[Start of Attachment]

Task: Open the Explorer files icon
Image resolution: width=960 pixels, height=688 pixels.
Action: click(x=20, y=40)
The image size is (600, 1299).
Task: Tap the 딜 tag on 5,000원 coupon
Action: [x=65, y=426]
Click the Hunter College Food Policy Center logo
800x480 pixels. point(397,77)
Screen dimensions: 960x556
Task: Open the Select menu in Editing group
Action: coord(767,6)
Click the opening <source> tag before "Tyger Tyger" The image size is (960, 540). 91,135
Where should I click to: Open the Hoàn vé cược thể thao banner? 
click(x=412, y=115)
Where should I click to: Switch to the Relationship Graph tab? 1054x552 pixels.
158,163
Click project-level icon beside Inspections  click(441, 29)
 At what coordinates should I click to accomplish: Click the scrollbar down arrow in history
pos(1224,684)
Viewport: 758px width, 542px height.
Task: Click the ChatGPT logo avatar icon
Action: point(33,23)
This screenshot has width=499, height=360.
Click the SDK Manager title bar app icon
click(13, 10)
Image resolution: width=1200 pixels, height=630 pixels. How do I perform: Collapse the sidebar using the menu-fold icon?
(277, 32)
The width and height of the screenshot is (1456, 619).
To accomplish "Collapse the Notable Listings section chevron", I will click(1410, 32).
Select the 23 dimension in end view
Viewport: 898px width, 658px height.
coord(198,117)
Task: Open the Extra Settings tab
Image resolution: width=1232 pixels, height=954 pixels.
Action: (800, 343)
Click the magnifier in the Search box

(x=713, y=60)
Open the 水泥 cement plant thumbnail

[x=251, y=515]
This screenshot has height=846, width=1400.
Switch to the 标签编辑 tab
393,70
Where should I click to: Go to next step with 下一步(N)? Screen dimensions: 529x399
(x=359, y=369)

[End of Attachment]

> _Your task_
Would you please repeat the entire listing above exactly?

> _Solution_
Task: Open the Explorer files icon
Image resolution: width=960 pixels, height=688 pixels.
Action: click(x=20, y=40)
The image size is (600, 1299).
Task: Tap the 딜 tag on 5,000원 coupon
Action: [x=65, y=426]
Click the Hunter College Food Policy Center logo
800x480 pixels. point(397,77)
Screen dimensions: 960x556
Task: Open the Select menu in Editing group
Action: coord(767,6)
Click the opening <source> tag before "Tyger Tyger" The image size is (960, 540). 91,135
Where should I click to: Open the Hoàn vé cược thể thao banner? 
click(x=412, y=115)
Where should I click to: Switch to the Relationship Graph tab? 1054x552 pixels.
158,163
Click project-level icon beside Inspections  click(441, 29)
 At what coordinates should I click to accomplish: Click the scrollbar down arrow in history
pos(1224,684)
Viewport: 758px width, 542px height.
Task: Click the ChatGPT logo avatar icon
Action: point(33,23)
This screenshot has width=499, height=360.
Click the SDK Manager title bar app icon
click(13, 10)
Image resolution: width=1200 pixels, height=630 pixels. How do I perform: Collapse the sidebar using the menu-fold icon?
(277, 32)
The width and height of the screenshot is (1456, 619).
To accomplish "Collapse the Notable Listings section chevron", I will click(1410, 32).
Select the 23 dimension in end view
Viewport: 898px width, 658px height.
coord(198,117)
Task: Open the Extra Settings tab
Image resolution: width=1232 pixels, height=954 pixels.
Action: (800, 343)
Click the magnifier in the Search box

(x=713, y=60)
Open the 水泥 cement plant thumbnail

[x=251, y=515]
This screenshot has height=846, width=1400.
Switch to the 标签编辑 tab
393,70
Where should I click to: Go to next step with 下一步(N)? Screen dimensions: 529x399
(x=359, y=369)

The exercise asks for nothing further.